Thursday, September 23, 2010

Who we wanna be

I stumbled over this comment from F.I. under a 2008 post:

"I always find that my own self-development projects just peter out. [...]
For instance, I have wanted to "be the sort of guy who" does certain things -- gets up early to go for a run; writes a play in his spare time; takes a class in basic life-saving... But I never "end up" doing any of these things."

I have a theory that all those things, those guys that we want to be (for example, I want to be a writer who writes a lot in cafes, but it never happens), if they continually don't appear, may not be What Should Happen, no matter what we believe.
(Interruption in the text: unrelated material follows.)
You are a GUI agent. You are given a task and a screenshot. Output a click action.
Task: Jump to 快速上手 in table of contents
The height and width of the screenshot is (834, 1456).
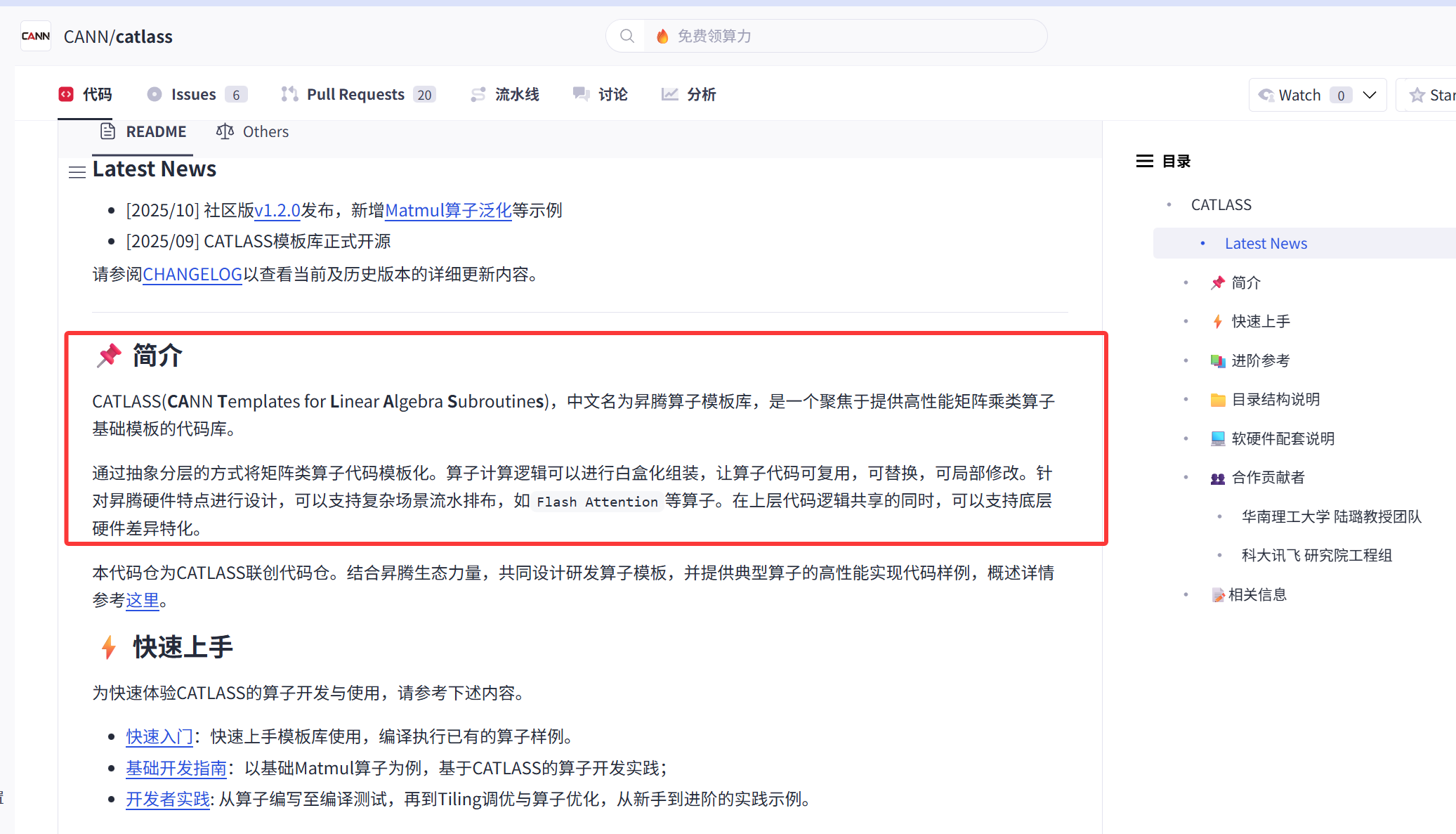point(1261,321)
It may be similar to Douglas Adam's hero Dirk Gently's method of navigation in his car: he follows the first car he spots which seems "like it knows where it's going". Dirk says: "I may not end up where I wanted to be, but I often end up where I should be" (or words to that effect).

Most of us feel that it's a good thing to be a Strong, Willful person. And a Strong, Willful person has a very hard time loosening the reins on their fate. Learning to go with the flow. To do things intuitively and follow the Higher Self. But... did Hannibal really get to be a more fulfilled person by forcing an army and elephants across many mountains? Did Napoleon feel happy and satisfied before he died?

Steve Jobs mentioned something on the lines in his well known Stanford speech. He talked about how those seemingly random things he did when he was young did not seem rationally to fit into any pattern or aim, but they ended up in remarkable things.


Bronislaus Janulis said...


Thanks for the Steve Jobs speech.


Ivor Tymchak said...

It is axiomatic that the people who deliberately strive to achieve anything in life are dysfunctional in some way.

eolake said...

Well, apart from anybody being dysfunctional if you look close, I'm not sure that makes a lot of sense, sorry.